*** Supplied material
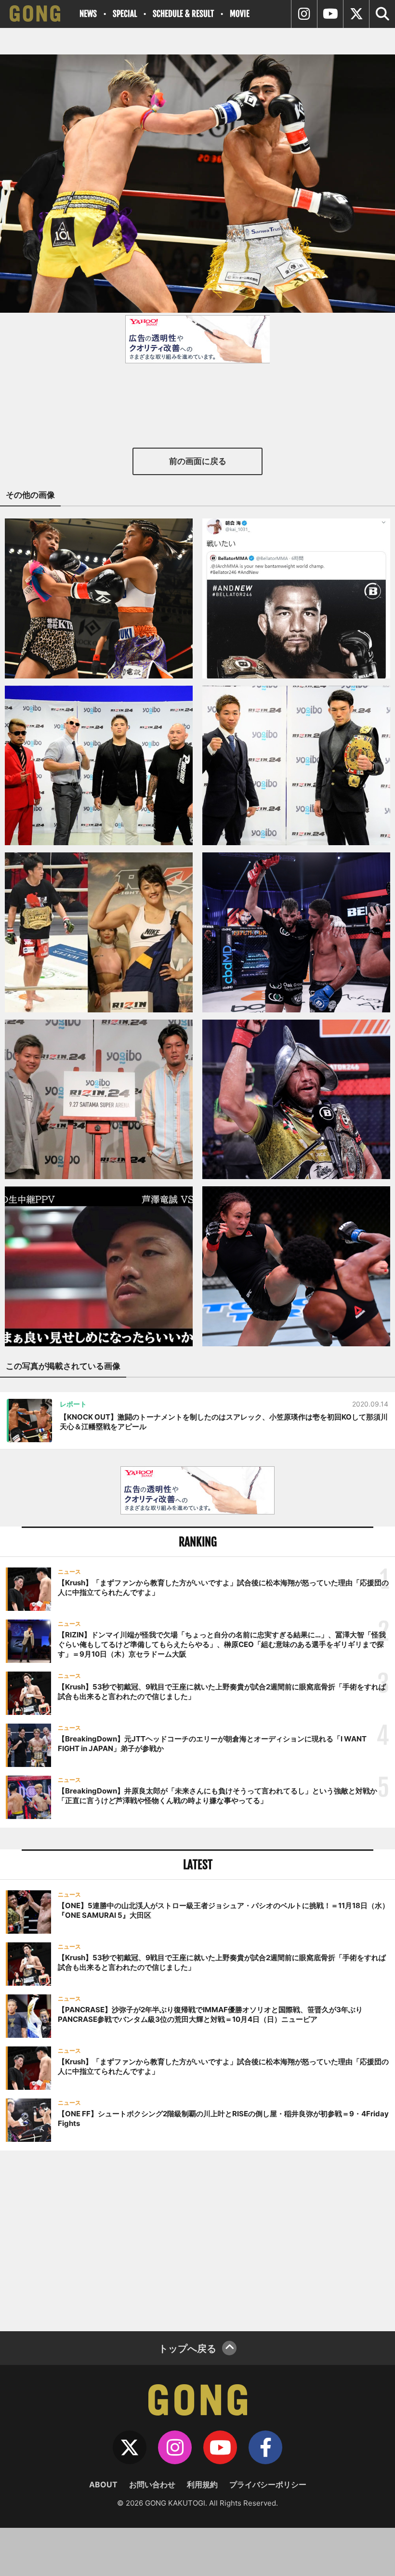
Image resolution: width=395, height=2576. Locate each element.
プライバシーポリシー (267, 2484)
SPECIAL (125, 14)
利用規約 (202, 2484)
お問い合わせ (152, 2484)
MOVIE (240, 14)
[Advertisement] (197, 2239)
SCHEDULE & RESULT (183, 14)
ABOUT (103, 2484)
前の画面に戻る (197, 461)
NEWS (88, 14)
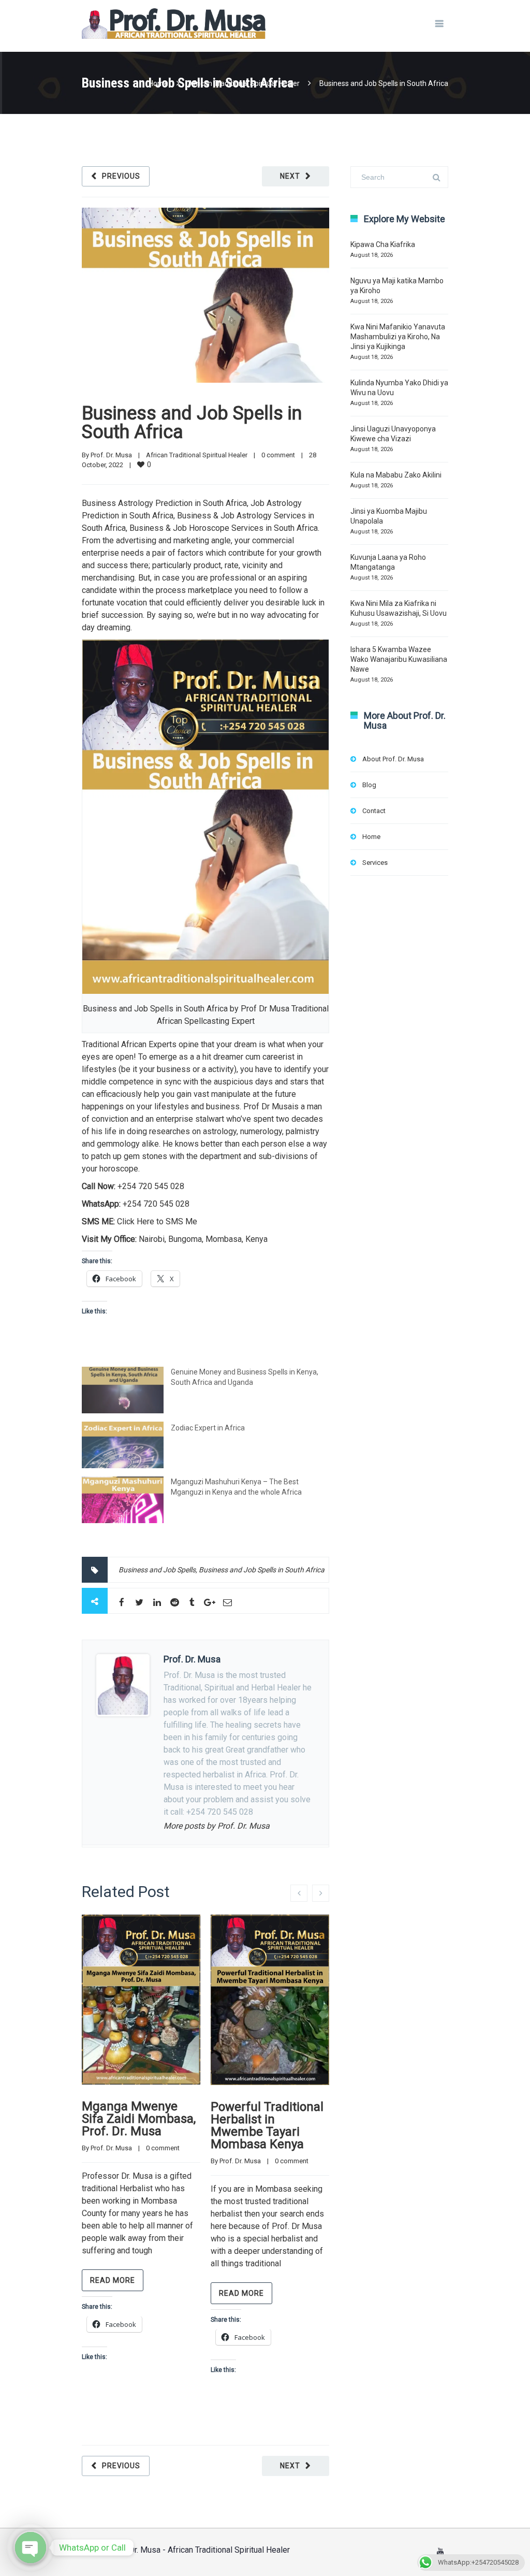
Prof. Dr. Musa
******
> Problem to work on
Working down from the line with "SPECIAL (125, 14)", copy each line exactly until the last line of the entries, which is also included. Omit the pictures.

> Reply to the exercise
SPECIAL (125, 14)
利用規約 (202, 2484)
お問い合わせ (152, 2484)
MOVIE (240, 14)
[Advertisement] (197, 2239)
SCHEDULE & RESULT (183, 14)
ABOUT (103, 2484)
前の画面に戻る (197, 461)
NEWS (88, 14)
Prof. Dr. Musa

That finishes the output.